2019 American television series

Astronomy Club: The Sketch Show is an American sketch comedy television series created by the comedy troupe Astronomy Club, the Upright Citizens Brigade's first all Black team. The show stars the team's eight members: Shawtane Bowen, Jonathan Braylock, Ray Cordova, James III, Caroline Martin, Jerah Milligan, Monique Moses and Keisha Zollar. The show features comedy sketches, intermixed with clips from a reality television show where the members live together in a house. The series premiered on December 6, 2019 on Netflix. In June 2020, the series was canceled after one season.

== Synopsis ==
Sketches in the show deal with a range of issues, with a focus on the Black experience, race relations, and attitudes towards African-Americans in the media, and cinema in particular.

===Structure===
Each episode starts with a cold-open, a sketch before the opening credits.
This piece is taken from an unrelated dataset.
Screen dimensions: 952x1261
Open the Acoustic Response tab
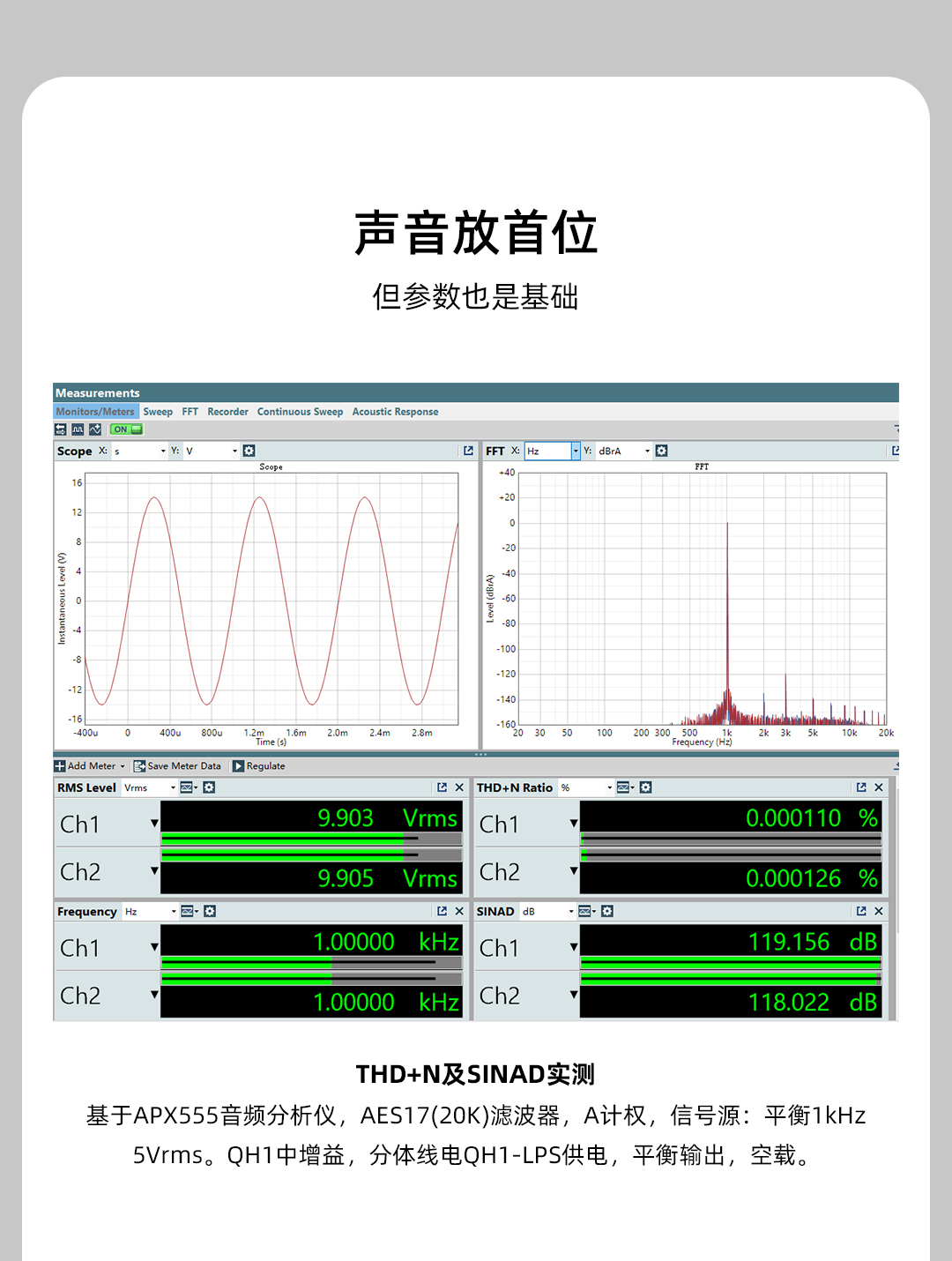[x=395, y=412]
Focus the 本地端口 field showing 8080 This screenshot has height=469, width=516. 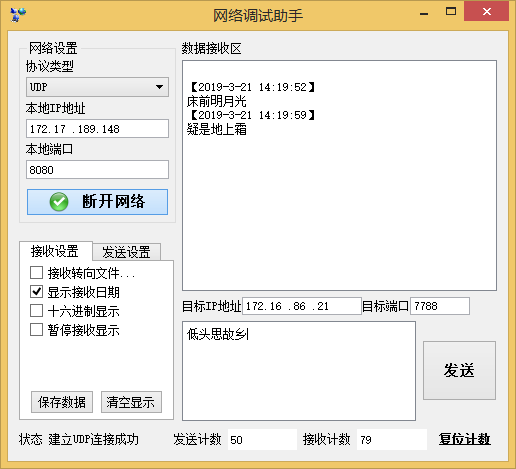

Segments between the sketches depict a fake reality show wherein the Astronomy Club members live together in the Astronomy Clubhouse, playing heightened versions of themselves. The show includes Big Brother-style confessionals, where cast members talk to the camera.

== Cast ==

- Shawtane Bowen
- Jonathan Braylock
- Ray Cordova
- James III
- Caroline Martin
- Jerah Milligan
- Monique Moses
- Keisha Zollar

===Guest stars===

- Drew Tarver
- Aisha Alfa
- Mike O'Gorman
- Ice Cube
- Jon Gabrus
- Busy Philipps
- Gillian Jacobs

==Episodes==

| No. | Title | Directed by | Written by | Original release date |
| 1 | "The Lamp Room" | JJ Adler & Ryan Anthony Martin | Jerah Milligan & Shawtane Monroe Bowen & Daniel Powell | December 6, 2019 |
| 2 | "Ice Cube Day" | JJ Adler & Ryan Anthony Martin | Daniel Powell | December 6, 2019 |
Guest starring: Drew Tarver, Aisha Alfa, Mike O'Gorman.
| 3 | "For the Culture" | JJ Adler & Ryan Anthony Martin & Daniel Powell | Daniel Powell | December 6, 2019 |
Special guest star: Ice Cube. Guest starring: Jon Gabrus.
| 4 | "Murder Mystery" | JJ Adler & Ryan Anthony Martin & Daniel Powell | Jonathan Braylock & Ray Cordova & James III & Caroline Martin & Jerah Milligan & Shawtane Monroe Bowen & Monique Moses & Daniel Powell & Keisha Zollar | December 6, 2019 |
| 5 | "Birthday Party" | JJ Adler & Ryan Anthony Martin | Jonathan Braylock & Ray Cordova & James III & Caroline Martin & Jerah Milligan & Shawtane Monroe Bowen & Monique Moses & Daniel Powell & Keisha Zollar | December 6, 2019 |
| 6 | "Full House But Black" | JJ Adler & Ryan Anthony Martin | Jonathan Braylock & Ray Cordova & James III & Caroline Martin & Jerah Milligan & Shawtane Monroe Bowen & Monique Moses & Daniel Powell & Keisha Zollar | December 6, 2019 |
Special guest stars: Busy Philipps, Gillian Jacobs.

==Production==
The show is produced under the banner of Khalabo Ink Society by producer Kenya Barris, creator of Black-ish. Barris developed Astronomy Club as a part of a $100 million development deal with Netflix.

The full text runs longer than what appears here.